Silly Anne swallowed her feelings and broke both her heart and Wentworth’s because she didn’t know any better. Sometimes love comes once in a lifetime. No matter how long you wait, nothing better takes its place. Anne was learning that lesson the hard way when I met her at the begining of the book.
Thankfully it ends well.
I was determined not to make that same mistake when it came to my own life.
I was put in a difficult spot when S. proposed. He had no connections or social standing. Wasn’t a lawyer, doctor or engineer. He was also outside my race and had no idea of my culture.
But he was kind, decent, faithful and dependable. And he had taken up a space in my heart I thought could never be filled again.
My parents were worried. We were so different. We came from different backgrounds. They were concerned this marriage would fail before it even started. So the pressure to walk away from the relationship mounted when we got engaged.
From fights in the middle of the night, to constant talks about failed marriages, the pressure was relentless. It was driven by fear and their desire to protect their daughter. I understood that.
But I also knew I had to make a decision and stick to it long before I walked down the aisle in a fancy white dress. I had to withstand their concerned pleas to break this engagement.
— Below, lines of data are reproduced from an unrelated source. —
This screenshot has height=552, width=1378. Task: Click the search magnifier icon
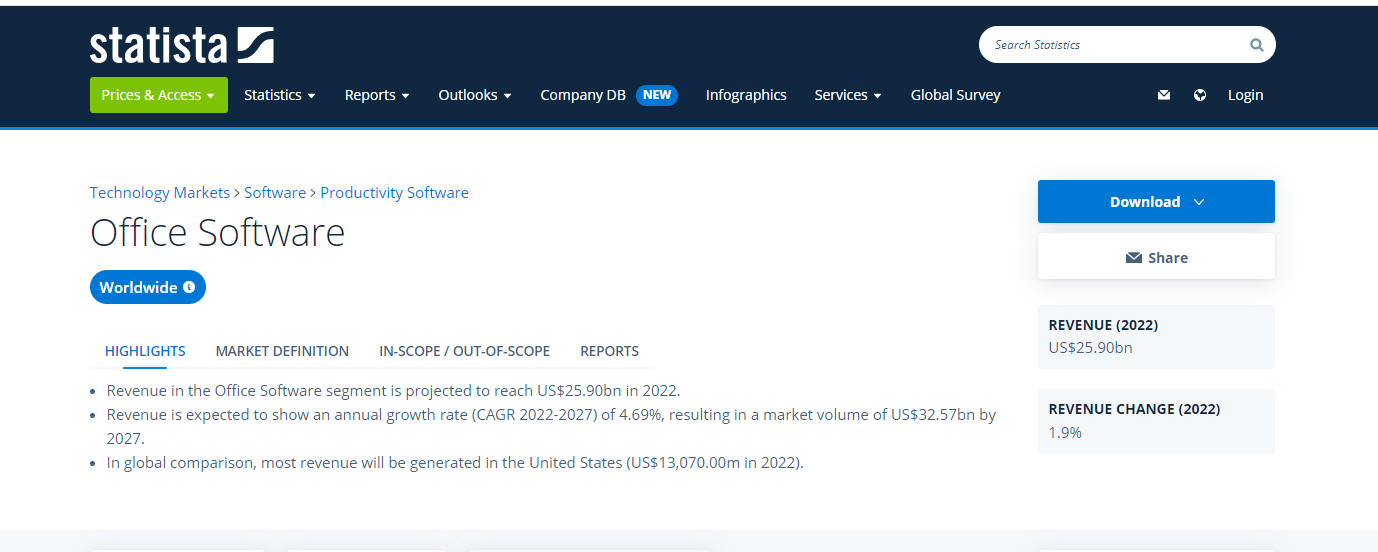1256,45
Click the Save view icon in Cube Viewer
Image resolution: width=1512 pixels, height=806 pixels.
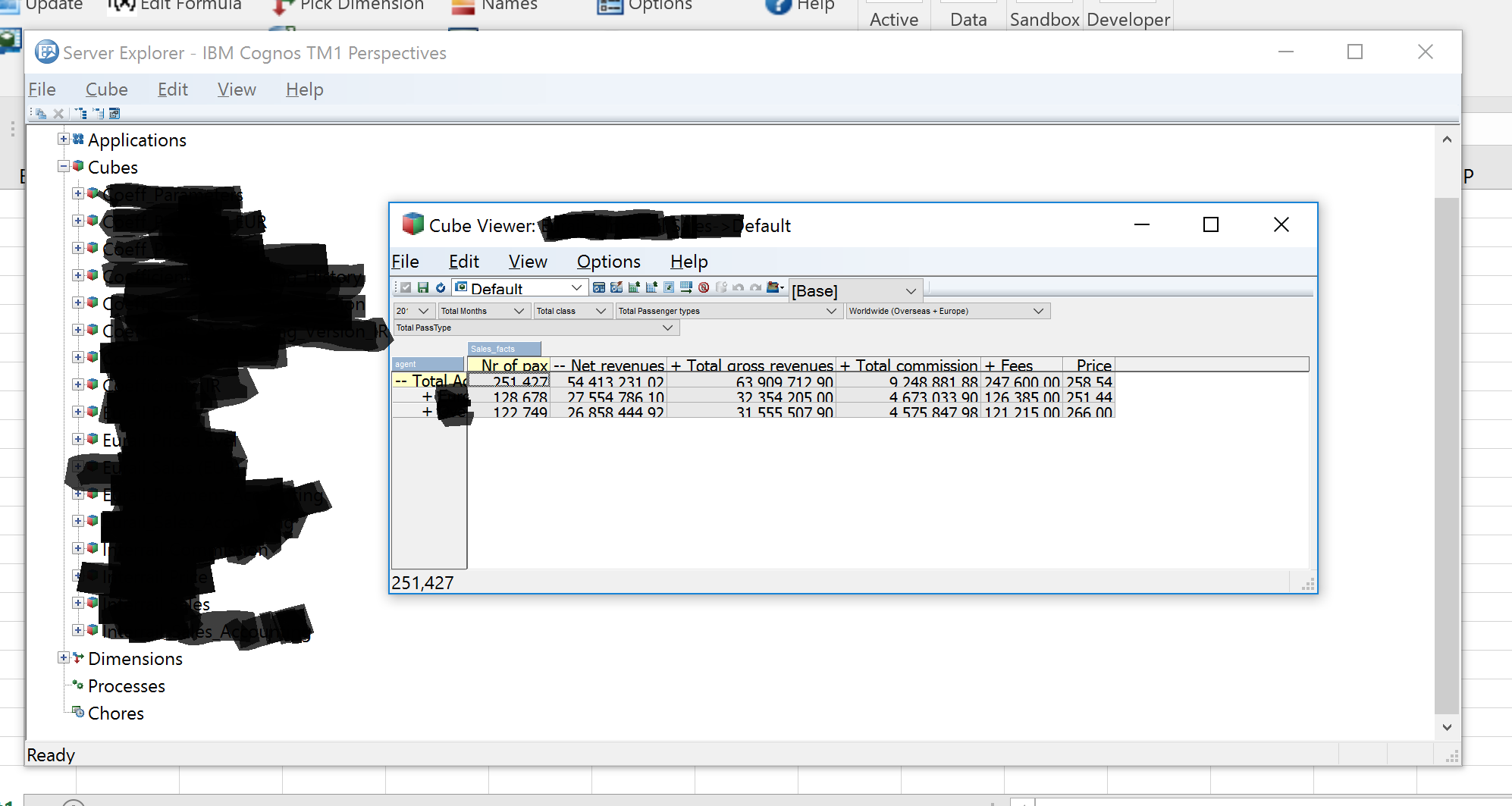coord(423,287)
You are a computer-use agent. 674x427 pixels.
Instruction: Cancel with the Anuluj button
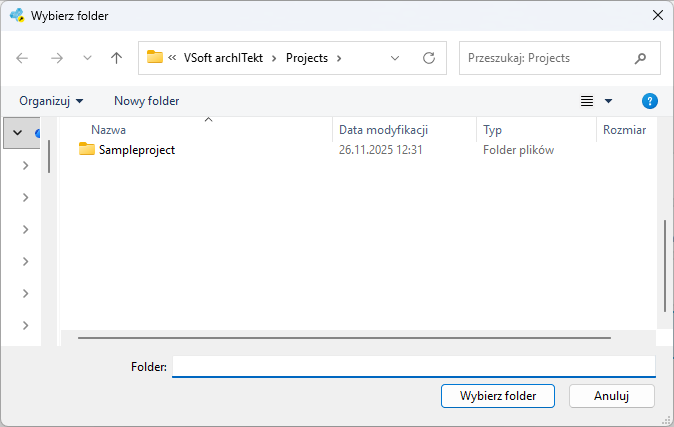[612, 396]
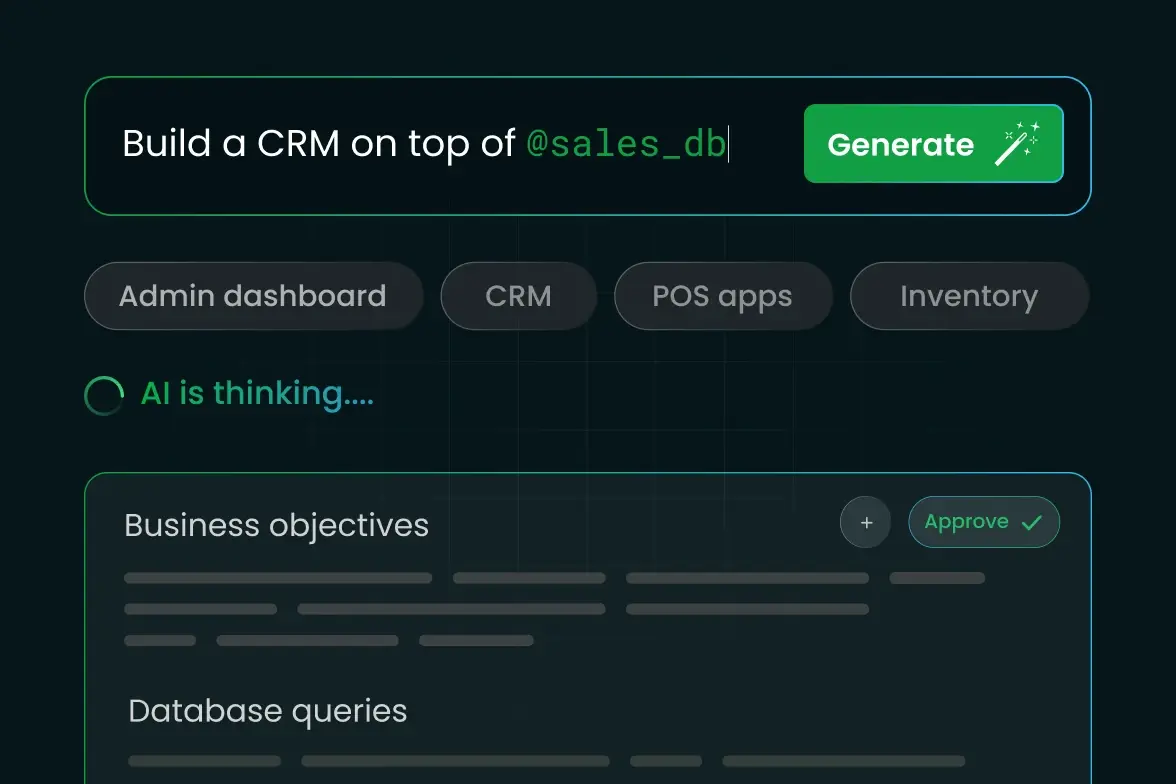
Task: Approve the Business objectives section
Action: [x=982, y=522]
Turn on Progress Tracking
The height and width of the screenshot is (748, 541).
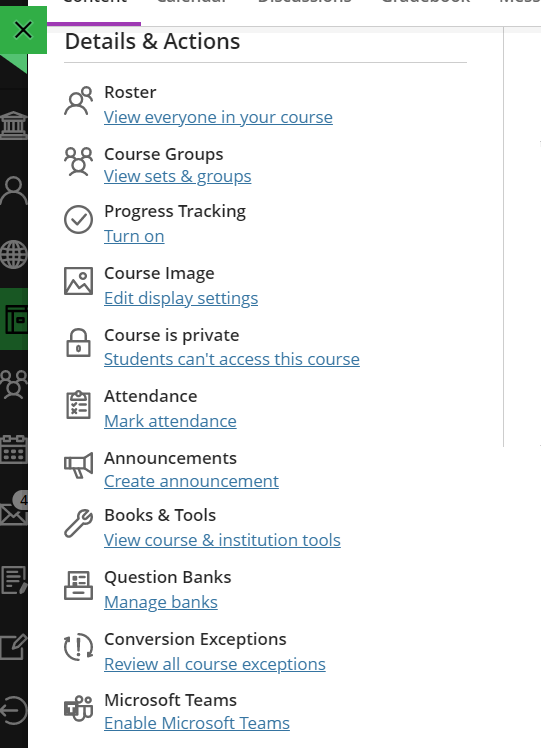point(134,236)
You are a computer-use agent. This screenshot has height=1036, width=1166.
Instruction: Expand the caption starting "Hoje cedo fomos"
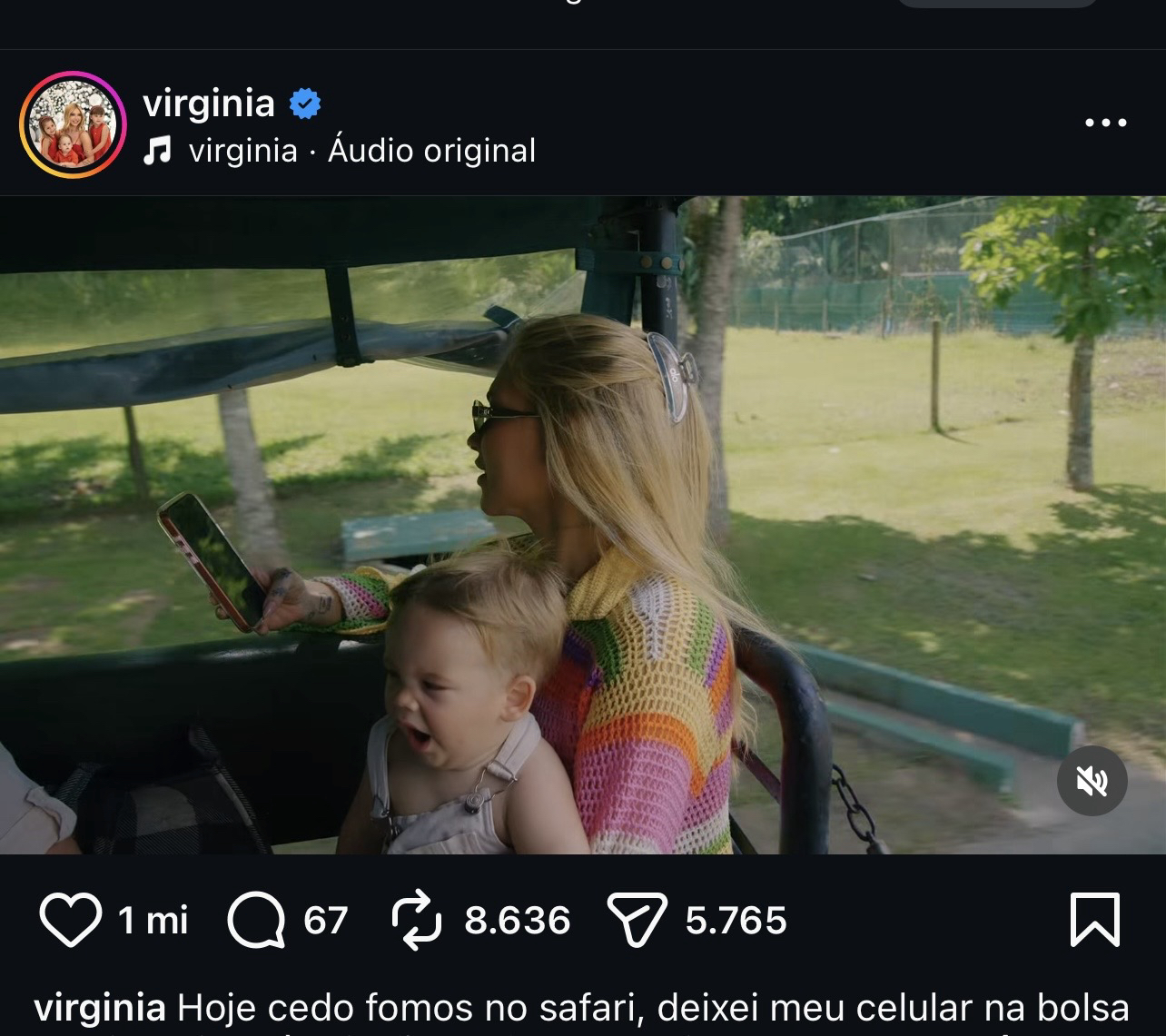point(652,1008)
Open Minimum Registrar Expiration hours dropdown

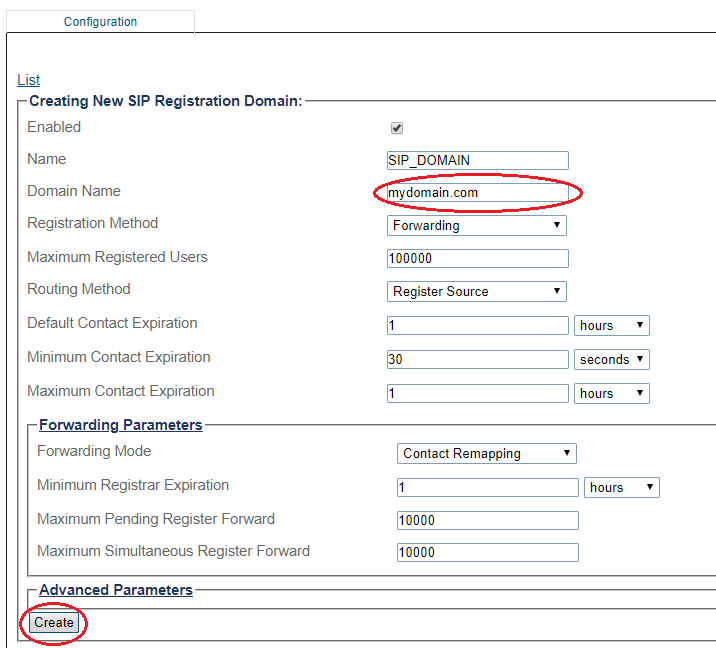622,488
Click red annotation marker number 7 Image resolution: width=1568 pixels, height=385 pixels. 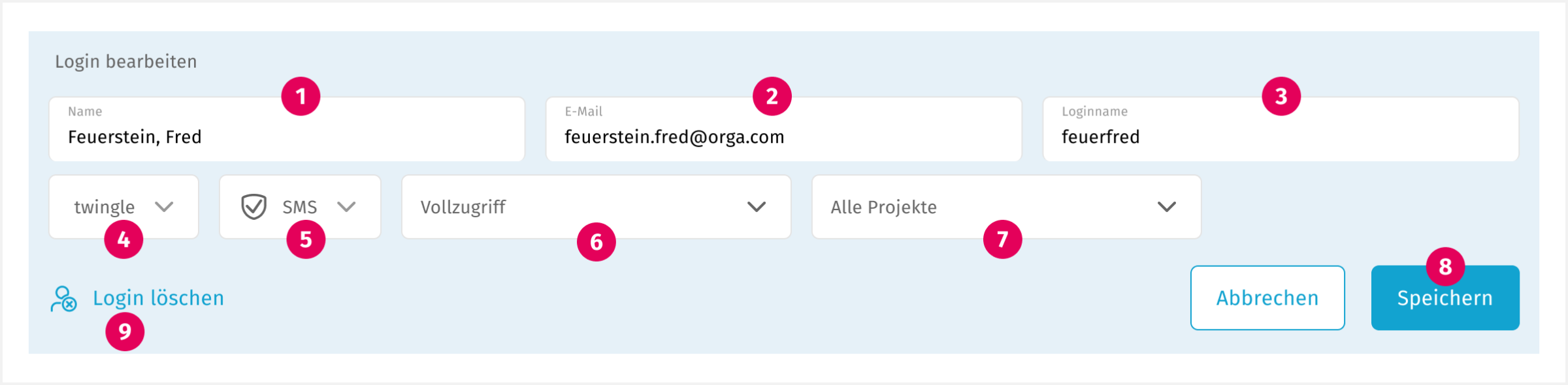click(1002, 239)
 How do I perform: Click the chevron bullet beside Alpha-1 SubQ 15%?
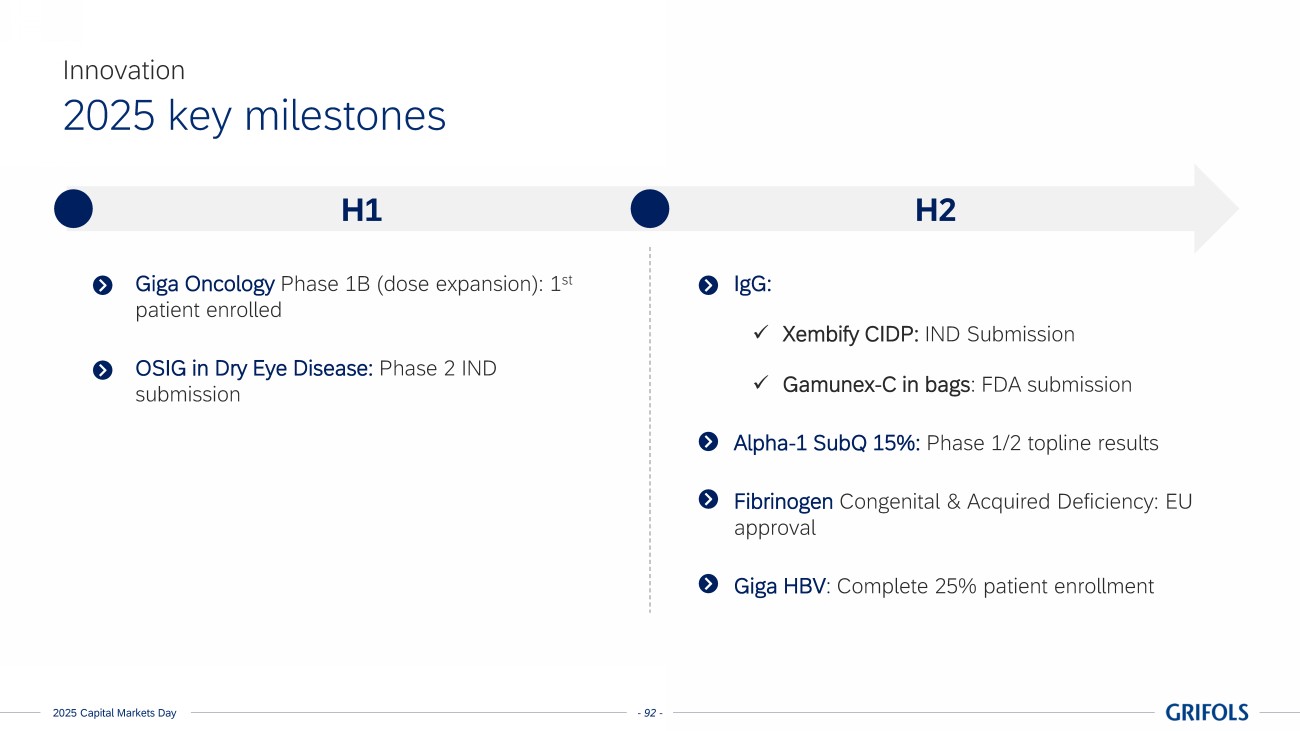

I had to stand by S. even if it meant losing my family.
It was a difficult time. What kept me going was S’s quiet understanding and the knowledge that God had placed this man in my life for a reason. Whatever it was. If this was going to be a colossal mistake, well it was going to be mine to make.
I wasn’t going to let S. go and wonder for the rest of my life what could have been.
I am glad I wasn’t persuaded.
On our wedding day my parents relented and permitted S. to call them by their names. It is something elders in my culture never do. It is a sign of great dishonour to call an elder by their names if you are younger than them.
My husband refused. He honoured them by calling them ohmoni (mother) and ahboji (father) instead.
My wedding day was a good day. It led to many other good days. Rough days too. But I am glad I was able to walk through them with S. by my side.
Maybe I will write a book one day and title it The Obstinate: A Love Story.